* Begin PASSAGE PROVIDED *
Anyway, let’s not get ahead of ourselves…so Pascow dies and later
appears to Louis in a dream, guiding him outside into the woods and explicitly
telling him never to go beyond the
Pet Sematary and into the Micmac Burial Ground. Since Louis had no idea it
existed at this point and likely wouldn’t have known about it at all if Pascow
hadn’t told him about it, this scene kind of shoots itself in the foot. Bonus
points because Pascow comes off more like a character from a Return of the
Living Dead movie than anything actually scary. How are we supposed to take
this seriously?
* End PASSAGE PROVIDED *
* Begin DATA PROVIDED *
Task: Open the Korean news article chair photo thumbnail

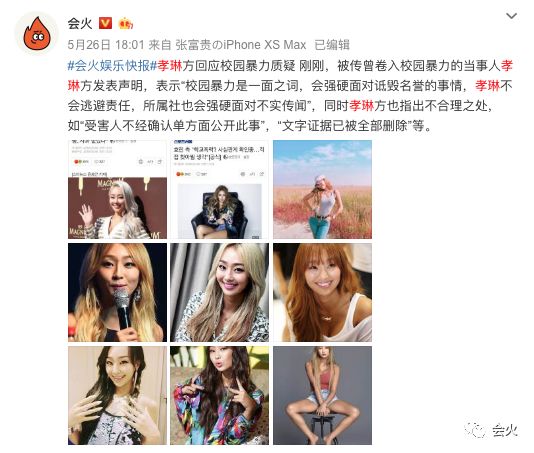Action: coord(219,189)
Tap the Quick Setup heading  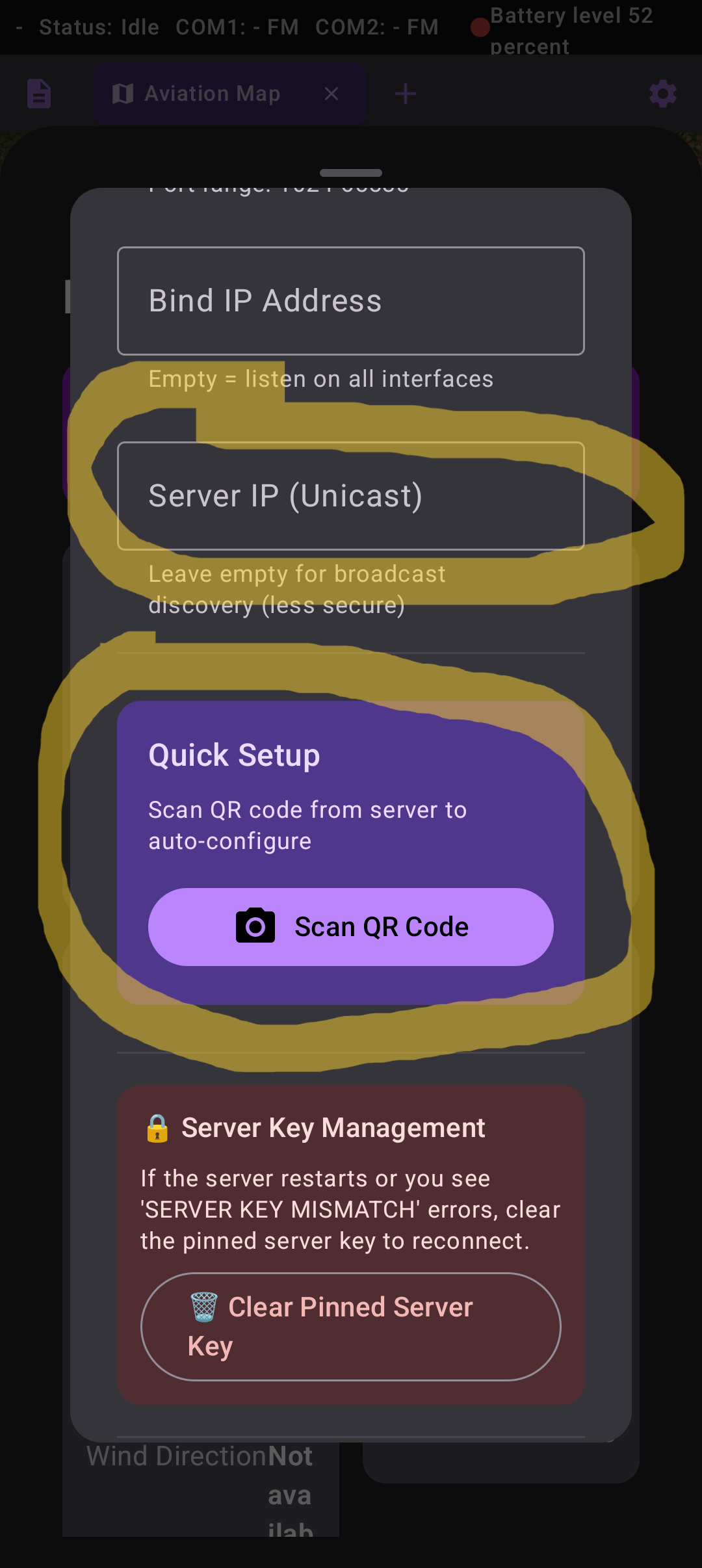(234, 754)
* End DATA PROVIDED *
AIM
Write the next part of the Pet Sematary review, picking up after its final sentence. This data was drawn from a different source.

TASK ANSWER
It's like a Muppet version of Dawn of the Dead. Shaun of the Dead looked less silly. |
The next day is apparently Thanksgiving, so Rachel and the daughter,
Ellie, go to Rachel’s parents’ house by themselves. Why doesn’t Louis go with
them? Because apparently he doesn’t get along with her parents…sounds like a
shitty Thanksgiving, then. Instead he just gets a dead cat:
Jud, being a stand-up guy, decides to take him out to the old burial
ground where, apparently, dead things buried there can come back to life. They
bury the cat. Louis talks to Jud about it and it’s only NOW that Jud decides to
let Louis in on a little secret. Apparently as a kid, Jud buried his dead dog
at the burial ground, and it came back as a horrific blood-stained monster:
He got ketchup all over him! |
So let me get this straight. He knew this whole time what horrible
things that burial ground could do, didn’t tell Louis any of it, and still took
him up there anyway? What kind of sick sadist is this guy? I guess his
explanation is that he didn’t want the daughter, Ellie, to be without her cat,
but what kind of reasoning is that? He would rather her have a horrific
abomination of nature that would scare the living bejeesus out of her? I mean,
holy shit, how much less sense can you make?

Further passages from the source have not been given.